#### What is being asked:
Nothing but the lines from the one containing "Open the Symboltyp" through the end of the entries below should be set down, each exactly as written.

#### Source data:

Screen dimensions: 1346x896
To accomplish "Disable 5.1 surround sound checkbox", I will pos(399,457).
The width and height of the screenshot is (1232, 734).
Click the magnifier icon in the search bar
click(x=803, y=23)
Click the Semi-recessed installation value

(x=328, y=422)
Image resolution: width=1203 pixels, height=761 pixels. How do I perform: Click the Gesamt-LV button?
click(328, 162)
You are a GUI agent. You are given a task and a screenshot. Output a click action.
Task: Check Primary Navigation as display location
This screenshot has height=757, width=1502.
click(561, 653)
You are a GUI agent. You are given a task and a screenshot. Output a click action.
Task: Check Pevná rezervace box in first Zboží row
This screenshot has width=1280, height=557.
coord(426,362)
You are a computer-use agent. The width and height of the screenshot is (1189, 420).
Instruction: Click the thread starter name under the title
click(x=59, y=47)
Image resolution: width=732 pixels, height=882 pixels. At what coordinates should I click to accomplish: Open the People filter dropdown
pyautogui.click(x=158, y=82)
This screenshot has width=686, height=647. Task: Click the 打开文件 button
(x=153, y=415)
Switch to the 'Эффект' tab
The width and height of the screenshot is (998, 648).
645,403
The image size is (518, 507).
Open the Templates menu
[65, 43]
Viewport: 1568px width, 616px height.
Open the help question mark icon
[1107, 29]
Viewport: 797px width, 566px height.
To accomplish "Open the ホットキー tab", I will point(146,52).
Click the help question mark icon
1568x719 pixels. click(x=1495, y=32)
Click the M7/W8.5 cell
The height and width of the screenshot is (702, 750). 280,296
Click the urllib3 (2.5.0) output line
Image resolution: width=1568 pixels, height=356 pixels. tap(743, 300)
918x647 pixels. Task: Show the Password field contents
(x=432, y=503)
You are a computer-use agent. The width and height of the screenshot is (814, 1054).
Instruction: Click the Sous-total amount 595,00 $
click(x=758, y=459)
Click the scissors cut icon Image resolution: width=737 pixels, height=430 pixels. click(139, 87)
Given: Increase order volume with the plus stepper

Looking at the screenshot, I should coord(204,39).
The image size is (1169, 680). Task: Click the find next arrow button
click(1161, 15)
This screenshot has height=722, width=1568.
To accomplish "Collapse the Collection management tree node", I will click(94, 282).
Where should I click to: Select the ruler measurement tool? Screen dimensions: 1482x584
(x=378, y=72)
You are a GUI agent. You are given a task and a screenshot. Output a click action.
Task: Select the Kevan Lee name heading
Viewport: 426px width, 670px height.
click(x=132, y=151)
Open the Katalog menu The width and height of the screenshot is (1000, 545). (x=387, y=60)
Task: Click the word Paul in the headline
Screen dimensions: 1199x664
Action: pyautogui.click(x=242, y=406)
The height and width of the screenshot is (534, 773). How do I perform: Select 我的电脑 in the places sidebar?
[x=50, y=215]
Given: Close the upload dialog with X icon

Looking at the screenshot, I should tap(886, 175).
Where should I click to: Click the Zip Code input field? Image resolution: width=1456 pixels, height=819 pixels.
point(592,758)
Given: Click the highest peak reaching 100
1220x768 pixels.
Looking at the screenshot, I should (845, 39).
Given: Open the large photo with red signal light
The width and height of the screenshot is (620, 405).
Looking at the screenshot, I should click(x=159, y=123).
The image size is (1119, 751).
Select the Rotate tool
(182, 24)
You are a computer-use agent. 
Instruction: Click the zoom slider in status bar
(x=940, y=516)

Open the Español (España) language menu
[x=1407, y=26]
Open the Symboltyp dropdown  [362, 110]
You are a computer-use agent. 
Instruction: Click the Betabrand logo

#### Solution for this problem:
Open the Symboltyp dropdown  [362, 110]
You are a computer-use agent. 
Instruction: Click the Betabrand logo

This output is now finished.